L’équipe a donc prévu d’attendre jusqu’en 2022 pour lancer les travaux et signer les dernières technologies, pas seulement en termes d’attractions mais aussi pour gérer l’entrée du public. “Dans un mode post-Covid, on ne peut plus avoir des tourniquets. De toute façon, ce genre de queue comme si on était dans le métro me catastrophe. Il y a des technologies qui sont en train d’arriver et vont permettre aux visiteurs de ne plus s’arrêter, de ne plus être contrôlés en palpé mais grâce à des caméras”. 

La dernière consultation publique vient ainsi de s’achever et devrait être étudiée dans les prochaines semaines. Un planning devrait ensuite être soumis dès novembre, prenant en compte des projections sur les transports, l’impact sur l’environnement, les produits. “L’objectif est d’expliquer non seulement comment on va ouvrir en 2024 mais aussi tenir jusqu’à la maturité du parc, autrement dit jusqu’en 2044. Expliquer combien de voitures vont arriver 20 ans plus tard sur le site, c’est un peu compliqué, je le reconnais”, sourit le Français. Autres données à prendre en compte, celle d’un monde post-Brexit “où il sera peut-être plus difficile de recruter à l’extérieur du Royaume-Uni et d’importer des produits”,  mais aussi celle d’un monde post-Covid “qui aura laissé des traces”. “Compliqué d’avoir une vision globale à 20 ans, des plans stratégiques à 10 ans et des plans opérationnels à 5 ans. Aujourd’hui, on est davantage sur des plans respectivement à un an, six mois et une semaine”.

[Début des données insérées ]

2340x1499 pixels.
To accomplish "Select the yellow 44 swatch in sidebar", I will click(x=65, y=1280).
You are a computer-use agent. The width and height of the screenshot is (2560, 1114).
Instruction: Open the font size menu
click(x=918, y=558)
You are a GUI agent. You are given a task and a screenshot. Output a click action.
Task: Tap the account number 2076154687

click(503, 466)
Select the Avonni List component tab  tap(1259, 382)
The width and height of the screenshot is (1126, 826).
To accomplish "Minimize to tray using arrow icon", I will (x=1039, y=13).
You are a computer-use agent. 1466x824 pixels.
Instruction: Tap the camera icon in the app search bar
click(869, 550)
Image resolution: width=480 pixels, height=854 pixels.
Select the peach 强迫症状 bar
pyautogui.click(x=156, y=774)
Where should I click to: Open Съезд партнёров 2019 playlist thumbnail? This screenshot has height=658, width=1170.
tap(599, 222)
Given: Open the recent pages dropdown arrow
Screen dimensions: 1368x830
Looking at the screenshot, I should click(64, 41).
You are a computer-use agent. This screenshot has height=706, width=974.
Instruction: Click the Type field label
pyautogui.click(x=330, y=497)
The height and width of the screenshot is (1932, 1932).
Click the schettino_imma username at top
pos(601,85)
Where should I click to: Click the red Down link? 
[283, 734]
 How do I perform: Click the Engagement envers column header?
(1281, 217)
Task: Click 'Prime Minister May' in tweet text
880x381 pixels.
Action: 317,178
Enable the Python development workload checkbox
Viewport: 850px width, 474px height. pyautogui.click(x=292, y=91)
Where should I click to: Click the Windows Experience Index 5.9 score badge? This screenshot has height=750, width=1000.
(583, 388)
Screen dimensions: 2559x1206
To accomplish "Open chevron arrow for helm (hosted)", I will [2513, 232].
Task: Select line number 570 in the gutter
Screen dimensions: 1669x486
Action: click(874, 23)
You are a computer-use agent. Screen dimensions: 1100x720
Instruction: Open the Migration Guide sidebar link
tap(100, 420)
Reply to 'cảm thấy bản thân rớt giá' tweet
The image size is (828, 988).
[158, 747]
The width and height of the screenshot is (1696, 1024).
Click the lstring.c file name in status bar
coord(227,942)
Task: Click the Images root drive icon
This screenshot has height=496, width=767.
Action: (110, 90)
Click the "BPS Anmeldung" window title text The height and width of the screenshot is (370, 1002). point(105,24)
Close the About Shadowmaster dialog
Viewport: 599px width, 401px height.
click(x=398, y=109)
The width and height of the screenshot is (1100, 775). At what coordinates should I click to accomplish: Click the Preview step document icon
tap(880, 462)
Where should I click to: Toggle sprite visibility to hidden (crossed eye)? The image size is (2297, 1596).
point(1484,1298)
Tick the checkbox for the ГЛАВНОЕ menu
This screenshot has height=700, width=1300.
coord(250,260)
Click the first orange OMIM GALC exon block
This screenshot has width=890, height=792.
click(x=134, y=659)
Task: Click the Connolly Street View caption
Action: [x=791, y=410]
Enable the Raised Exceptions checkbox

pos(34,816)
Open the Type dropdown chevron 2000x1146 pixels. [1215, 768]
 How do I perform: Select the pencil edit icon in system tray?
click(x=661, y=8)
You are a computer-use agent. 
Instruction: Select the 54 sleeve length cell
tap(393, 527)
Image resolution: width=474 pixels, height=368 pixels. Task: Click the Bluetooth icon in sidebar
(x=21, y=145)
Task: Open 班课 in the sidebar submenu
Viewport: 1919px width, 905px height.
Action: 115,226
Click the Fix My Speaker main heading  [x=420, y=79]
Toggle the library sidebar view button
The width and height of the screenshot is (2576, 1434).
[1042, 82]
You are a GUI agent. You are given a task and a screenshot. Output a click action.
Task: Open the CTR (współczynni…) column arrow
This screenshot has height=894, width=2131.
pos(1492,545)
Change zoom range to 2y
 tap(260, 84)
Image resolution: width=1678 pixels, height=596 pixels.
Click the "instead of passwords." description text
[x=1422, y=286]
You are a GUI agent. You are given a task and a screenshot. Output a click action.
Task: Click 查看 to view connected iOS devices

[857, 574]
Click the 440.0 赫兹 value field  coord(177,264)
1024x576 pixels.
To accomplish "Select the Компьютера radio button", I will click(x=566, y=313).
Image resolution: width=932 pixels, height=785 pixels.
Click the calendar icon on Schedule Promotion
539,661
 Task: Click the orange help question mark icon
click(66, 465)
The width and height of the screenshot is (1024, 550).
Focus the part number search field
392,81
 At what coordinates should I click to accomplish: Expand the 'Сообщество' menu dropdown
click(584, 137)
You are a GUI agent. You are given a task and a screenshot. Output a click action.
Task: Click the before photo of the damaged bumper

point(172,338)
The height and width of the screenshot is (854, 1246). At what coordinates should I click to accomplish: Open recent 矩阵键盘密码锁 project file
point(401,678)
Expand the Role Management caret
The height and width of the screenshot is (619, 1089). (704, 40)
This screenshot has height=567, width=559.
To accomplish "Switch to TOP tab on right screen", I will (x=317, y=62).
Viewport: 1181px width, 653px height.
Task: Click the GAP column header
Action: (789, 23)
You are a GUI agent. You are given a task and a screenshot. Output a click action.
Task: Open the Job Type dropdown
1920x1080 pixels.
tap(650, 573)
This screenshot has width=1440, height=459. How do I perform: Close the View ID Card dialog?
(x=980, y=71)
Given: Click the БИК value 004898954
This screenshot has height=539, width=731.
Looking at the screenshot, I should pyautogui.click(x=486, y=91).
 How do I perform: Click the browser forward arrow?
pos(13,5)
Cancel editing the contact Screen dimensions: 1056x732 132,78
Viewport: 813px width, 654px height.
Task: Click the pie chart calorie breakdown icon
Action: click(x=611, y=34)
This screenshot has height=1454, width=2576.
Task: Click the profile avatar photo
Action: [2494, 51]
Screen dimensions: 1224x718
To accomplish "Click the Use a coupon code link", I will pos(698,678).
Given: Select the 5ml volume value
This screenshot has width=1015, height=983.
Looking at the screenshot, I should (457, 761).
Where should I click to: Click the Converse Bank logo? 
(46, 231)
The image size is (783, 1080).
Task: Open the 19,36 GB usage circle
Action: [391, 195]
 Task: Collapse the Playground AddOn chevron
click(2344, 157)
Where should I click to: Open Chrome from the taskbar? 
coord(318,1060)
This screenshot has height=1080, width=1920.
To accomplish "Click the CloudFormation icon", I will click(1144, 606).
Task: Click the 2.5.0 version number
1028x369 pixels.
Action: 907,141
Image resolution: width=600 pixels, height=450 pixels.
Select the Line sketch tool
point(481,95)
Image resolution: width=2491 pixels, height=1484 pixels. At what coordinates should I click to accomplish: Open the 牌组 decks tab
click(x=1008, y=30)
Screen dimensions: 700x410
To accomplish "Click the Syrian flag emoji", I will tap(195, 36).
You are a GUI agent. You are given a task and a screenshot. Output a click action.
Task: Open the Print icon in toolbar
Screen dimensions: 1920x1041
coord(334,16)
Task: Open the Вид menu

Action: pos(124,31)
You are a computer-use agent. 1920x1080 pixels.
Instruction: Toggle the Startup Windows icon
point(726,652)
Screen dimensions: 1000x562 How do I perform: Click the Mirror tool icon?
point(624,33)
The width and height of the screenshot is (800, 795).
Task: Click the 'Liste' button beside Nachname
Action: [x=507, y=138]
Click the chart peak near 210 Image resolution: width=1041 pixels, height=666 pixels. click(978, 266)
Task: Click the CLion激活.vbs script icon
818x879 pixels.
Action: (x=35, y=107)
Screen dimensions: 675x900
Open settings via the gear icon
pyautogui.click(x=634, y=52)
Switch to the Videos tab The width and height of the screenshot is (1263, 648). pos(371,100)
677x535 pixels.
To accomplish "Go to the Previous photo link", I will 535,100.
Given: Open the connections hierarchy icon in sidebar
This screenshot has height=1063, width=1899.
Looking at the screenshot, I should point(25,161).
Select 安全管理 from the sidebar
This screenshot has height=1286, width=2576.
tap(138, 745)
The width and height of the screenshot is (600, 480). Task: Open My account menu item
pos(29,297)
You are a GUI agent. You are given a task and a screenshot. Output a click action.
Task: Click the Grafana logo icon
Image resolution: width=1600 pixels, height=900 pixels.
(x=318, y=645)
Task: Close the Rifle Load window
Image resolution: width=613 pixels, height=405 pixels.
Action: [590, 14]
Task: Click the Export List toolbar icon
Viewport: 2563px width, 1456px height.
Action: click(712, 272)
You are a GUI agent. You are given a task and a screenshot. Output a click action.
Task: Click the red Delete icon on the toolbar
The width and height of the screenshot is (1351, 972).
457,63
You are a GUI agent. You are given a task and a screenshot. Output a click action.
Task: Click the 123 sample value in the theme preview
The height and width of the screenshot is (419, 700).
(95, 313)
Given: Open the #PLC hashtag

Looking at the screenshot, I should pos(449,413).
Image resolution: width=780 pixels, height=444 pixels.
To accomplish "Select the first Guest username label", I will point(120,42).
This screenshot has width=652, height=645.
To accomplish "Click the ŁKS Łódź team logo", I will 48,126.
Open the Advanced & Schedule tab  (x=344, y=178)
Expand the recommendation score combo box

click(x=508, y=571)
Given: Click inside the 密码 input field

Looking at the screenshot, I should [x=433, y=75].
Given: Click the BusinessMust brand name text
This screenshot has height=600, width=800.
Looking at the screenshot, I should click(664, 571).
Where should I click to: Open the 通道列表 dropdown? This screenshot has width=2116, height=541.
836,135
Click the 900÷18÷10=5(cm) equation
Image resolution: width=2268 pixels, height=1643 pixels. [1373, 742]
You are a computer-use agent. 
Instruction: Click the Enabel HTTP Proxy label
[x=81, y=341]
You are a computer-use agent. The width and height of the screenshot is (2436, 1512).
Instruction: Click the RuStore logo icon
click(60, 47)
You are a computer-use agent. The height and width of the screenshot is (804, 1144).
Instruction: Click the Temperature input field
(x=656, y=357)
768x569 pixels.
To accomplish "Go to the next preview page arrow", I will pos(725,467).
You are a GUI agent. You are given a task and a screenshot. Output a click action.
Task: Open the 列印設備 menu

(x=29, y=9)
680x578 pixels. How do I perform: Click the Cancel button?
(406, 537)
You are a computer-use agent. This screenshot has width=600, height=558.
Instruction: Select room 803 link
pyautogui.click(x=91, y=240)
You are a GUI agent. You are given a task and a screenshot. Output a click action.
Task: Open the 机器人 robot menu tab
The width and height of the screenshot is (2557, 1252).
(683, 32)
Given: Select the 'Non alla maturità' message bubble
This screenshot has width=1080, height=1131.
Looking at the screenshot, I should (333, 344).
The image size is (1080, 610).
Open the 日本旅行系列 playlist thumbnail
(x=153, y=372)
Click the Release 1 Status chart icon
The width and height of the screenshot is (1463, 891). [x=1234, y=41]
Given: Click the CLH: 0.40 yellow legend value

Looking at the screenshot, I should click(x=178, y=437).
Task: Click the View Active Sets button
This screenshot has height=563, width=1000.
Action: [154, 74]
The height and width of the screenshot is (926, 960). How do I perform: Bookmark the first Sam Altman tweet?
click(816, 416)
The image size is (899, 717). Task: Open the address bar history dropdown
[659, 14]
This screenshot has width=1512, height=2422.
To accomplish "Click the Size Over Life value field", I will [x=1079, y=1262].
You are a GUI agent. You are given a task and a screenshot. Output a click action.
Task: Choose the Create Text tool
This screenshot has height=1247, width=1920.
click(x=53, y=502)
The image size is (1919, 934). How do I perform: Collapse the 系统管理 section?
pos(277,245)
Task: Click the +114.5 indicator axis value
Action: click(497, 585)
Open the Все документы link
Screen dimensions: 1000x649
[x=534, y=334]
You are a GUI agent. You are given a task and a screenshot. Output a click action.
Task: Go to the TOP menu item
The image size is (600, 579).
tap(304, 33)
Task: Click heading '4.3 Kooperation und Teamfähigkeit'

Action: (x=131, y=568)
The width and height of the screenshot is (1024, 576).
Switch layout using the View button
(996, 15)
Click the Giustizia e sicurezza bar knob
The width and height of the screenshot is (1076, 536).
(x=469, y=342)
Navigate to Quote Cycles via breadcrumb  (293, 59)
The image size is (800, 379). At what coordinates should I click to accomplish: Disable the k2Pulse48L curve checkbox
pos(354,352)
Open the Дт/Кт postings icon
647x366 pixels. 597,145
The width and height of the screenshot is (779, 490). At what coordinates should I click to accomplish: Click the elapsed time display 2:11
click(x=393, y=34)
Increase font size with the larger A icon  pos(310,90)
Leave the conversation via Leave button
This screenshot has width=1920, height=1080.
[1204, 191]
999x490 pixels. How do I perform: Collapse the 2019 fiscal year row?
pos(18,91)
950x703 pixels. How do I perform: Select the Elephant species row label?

Qu’importe, les autorités devront ensuite plancher près d’un an pour passer au crible le dossier de London Resort, avant qu’il n’arrive sur le bureau du ministre des Communautés et du Développement qui aura 5 mois pour décider. Au premier coup de pioche, 4.000 emplois immédiats sont à la clé, selon Pierre-Yves Gerbeau. “En avril 2024, on table sur 8.700 personnes qui vont travailler de manière directe au resort. Il faut multiplier par deux ou trois pour les emplois indirects”, affirme le Français. Une bonne nouvelle surtout avec la crise économique qui plane dans le monde d’après-Covid… et peut-être même post-Brexit. Et si après l’ouverture en 2024, les choses se passent bien, un autre parc sera construit deux ans plus tard juste à côté.